Alisa Miriam Roadcup, executive director, Heshima Kenya, and Sahro Mollim
By Sarah Conway
Seven years ago, Sahro Mollim was a teen living at a safe house in the bustling city of Nairobi, Kenya. Now, two years after resettling in the United States, Mollim holds the start of an impressive culinary resume thanks to support from Hogsalt Hospitality, one of Chicago’s largest restaurant groups. Hogsalt, headed by Brendan Sodikoff, owns the popular Gilt Bar and Au Cheval, as well as Bavette’s Bar & Boeuf, where Mollim has enjoyed personal and professional success as a prep cook preparing pasta.
Here’s how all that happened.
Worldwide, nearly sixty million refugees and displaced people await resettlement. Unfortunately, according to the United Nations High Commissioner for Refugees, only one percent will actually be resettled. And even then, they often lack language and job skills for meaningful employment. Long-term support is difficult to find.
Mollim was just sixteen when, as her country spiraled into civil war in 2009, she was separated from her parents in Mogadishu, Somalia. “I just remember this horrible loud noise from all the fighting and then I couldn’t find my family after the attack,” she says, shyly. Mollim boarded a bus with a neighbor and fled to Kenya, where she found refuge at the safe house. Over a five-year period, she learned to read and write, mastered English and Swahili, and took her first math class. An agency moved her to the United States. Another agency took her under wing. And that’s how she met Sodikoff.
In March of 2014, just a few months into her U.S. resettlement, Mollim, who is now twenty-three years old, crossed paths with Sodikoff at a fundraiser for Heshima Kenya, the Chicago-based nonprofit specializing in identifying and protecting unaccompanied refugee youth. Mollim captured Sodikoff’s attention after speaking about the life-changing assistance she received from the group.
Sodikoff says Mollim was clearly someone “trying to do things with her life.” He offered her a job as a prep cook in one of his restaurants. “As a resettled refugee, you witness this slim lottery of getting to the States,” he says. “You get the golden ticket, but then your resettlement is somewhat questionable with little support.” Laura Youngberg, executive director of Chicago’s Iraqi Mutual Aid Society, confirms this. She estimates, for example, that up to sixty percent of refugees in her community struggle to find long-term jobs.
At the time of the fundraiser, Mollim had been living in the Boston suburbs. “Her situation didn’t sound joyful to me,” says Sodikoff, “It sounded lonely without a tremendous amount of support to actually find work.” From there, Sodikoff sponsored Mollim’s move to Chicago.
Truffle Pasta/Photo: Hogsalt Hospitality
With guidance from Hogsalt chefs, Mollim took easily to making from-scratch pasta, including ricotta-stuffed ravioli and orecchiette, an ear-shaped pasta originating in southern Italy. She owes her pasta-making skills to the nimbleness of her hands; in Kenya, she had made ends meet as a tailor and scarf maker. “At first making pasta was very difficult for me but after a month of training with the chefs I mastered making four types of pasta,” says Mollim. “My secret is shaping the dough with my little index finger.”
Pasta, or baasto in Somali, is something of a de facto Somali national dish brought over with Italians who arrived in the late-nineteenth century. Jama Noor, manager of Mogadishu Somali Restaurant on the Near North Side, says pasta is a lunchtime staple of his clientele, mostly Somali cab drivers. “We do pasta our own way,” Noor explains. “Usually it is a spaghetti with goat or beef chunks in a spicy tomato sauce.”

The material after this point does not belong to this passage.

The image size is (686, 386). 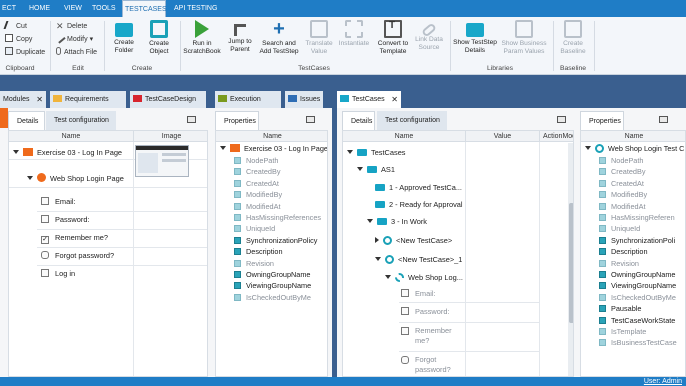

The popular “federation” is a plate of rice and pasta covered in stew with a sweet banana on the side. This Somali pasta’s major divergence from its Italian brother lies in the xawaash—a spice mix of cumin, coriander, cloves, cardamom and turmeric—which is added to the sauce.
No matter how it’s served, pasta is something that Mollim loves. She will tell you it has changed her life. Alisa Miriam Roadcup, Heshima Kenya’s executive director, believes Hogsalt’s support and training of Mollim shows what Chicago can do to help assist the displaced with finding meaningful long-term employment. “One of the greatest challenges for most refugees is finding dignified employment that enables you to really start a new life after resettlement,” says Roadcup.
Sodikoff gives a lot of the credit to Mollim, herself, saying she is a natural in the position: “Positive, incredibly reliable, curious, [and she] cared about quality and consistency. The more I surround myself with individuals like that, the better I feel about my organization and going to work every day. Sahro made that opportunity for herself. I presented an offer and she exceeded all expectations. Just like any other employee: it was just her.”